> About this exercise
Below are some records. Write out exactly their lines from the one with "The image size" through the one with "Where should I", and leave the pictures behind.

> Material provided
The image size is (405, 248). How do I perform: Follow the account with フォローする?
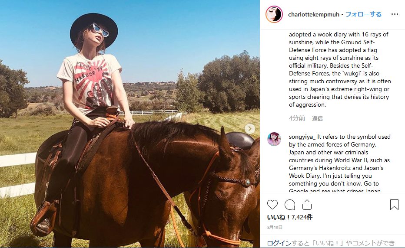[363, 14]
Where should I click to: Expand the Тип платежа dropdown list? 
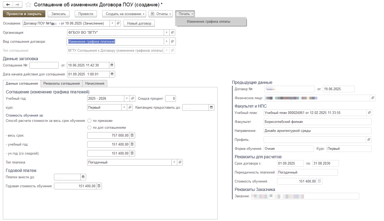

...

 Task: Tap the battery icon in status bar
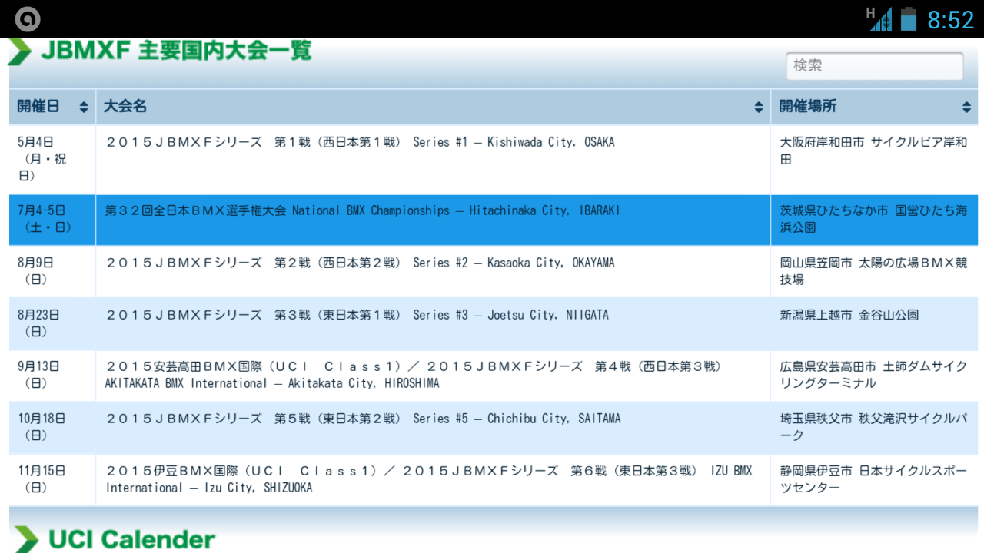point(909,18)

> Written solution
The image size is (405, 248). How do I perform: Follow the account with フォローする?
[363, 14]
Where should I click to: Expand the Тип платежа dropdown list? 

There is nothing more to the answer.